▸ **GIVEN ENTRIES**:
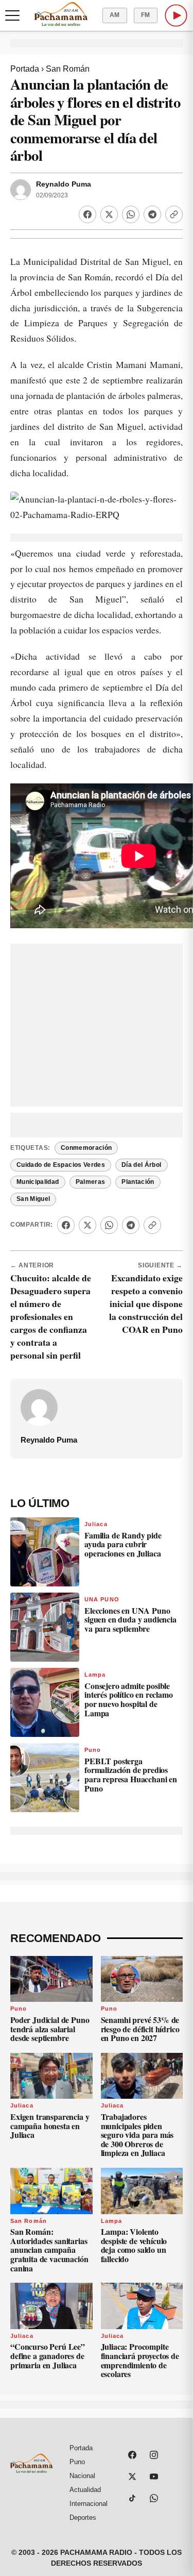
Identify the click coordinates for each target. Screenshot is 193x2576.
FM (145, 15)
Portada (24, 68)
---
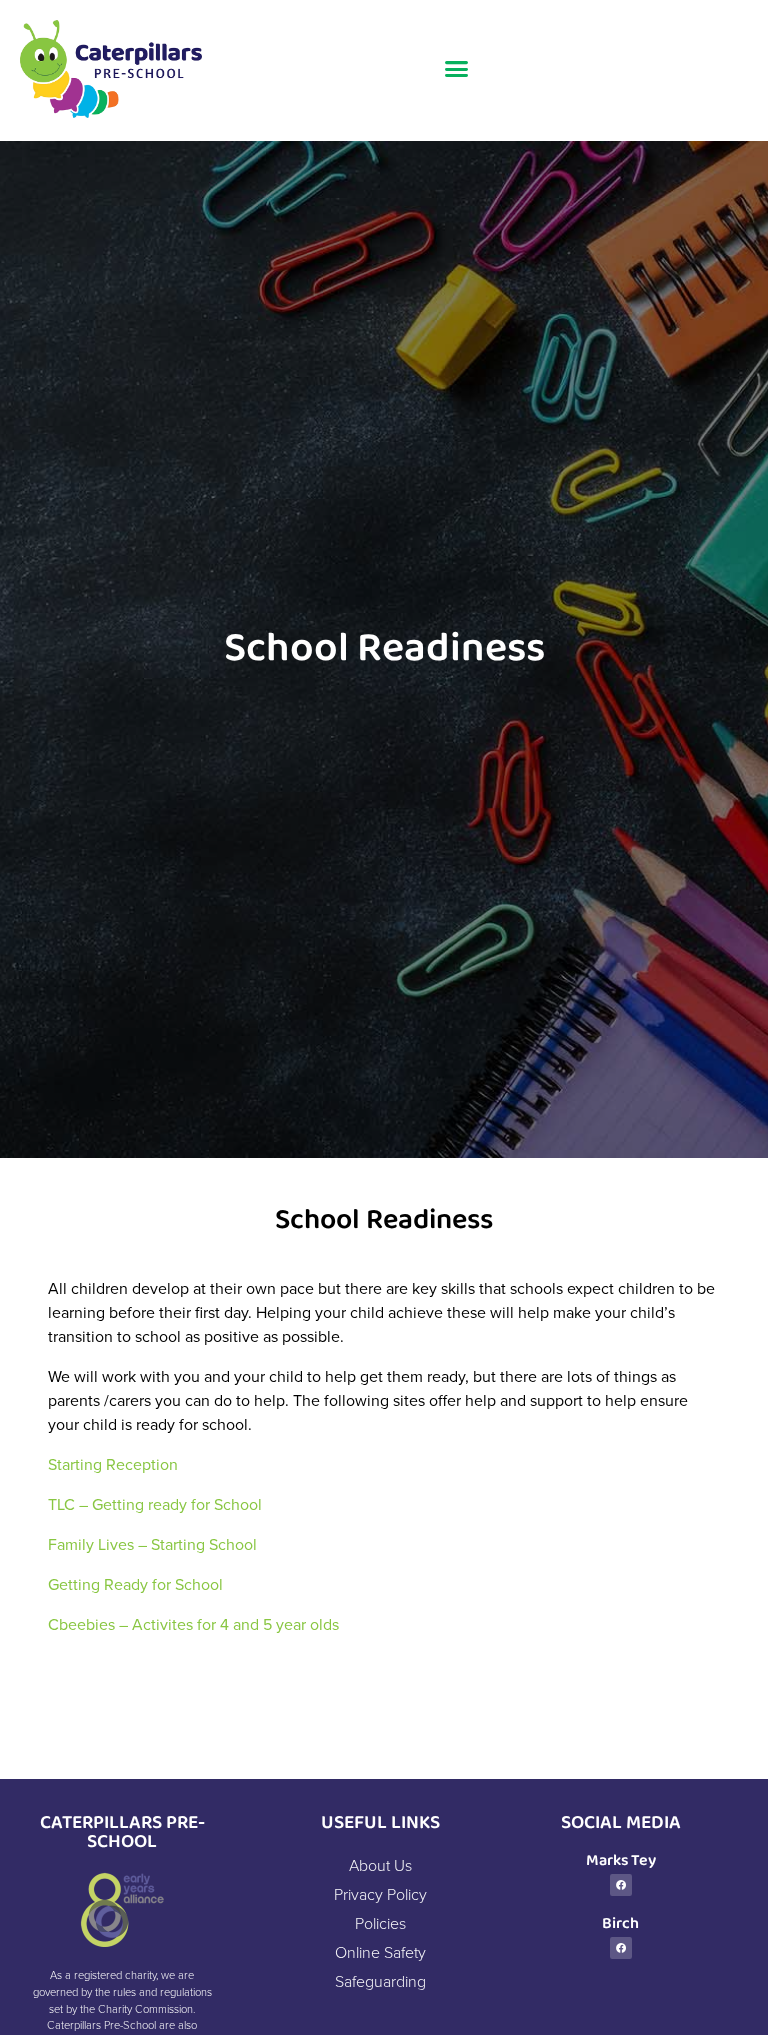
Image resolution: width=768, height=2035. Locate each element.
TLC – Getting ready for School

▸ **TASK DETAILS**: Those lines of the records that contain the string "each" should be identified and copied.

▸ **TASK RESULT**:
Identify the click coordinates for each target. Screenshot is 193x2576.
Image resolution: width=768, height=2035. Locate each element.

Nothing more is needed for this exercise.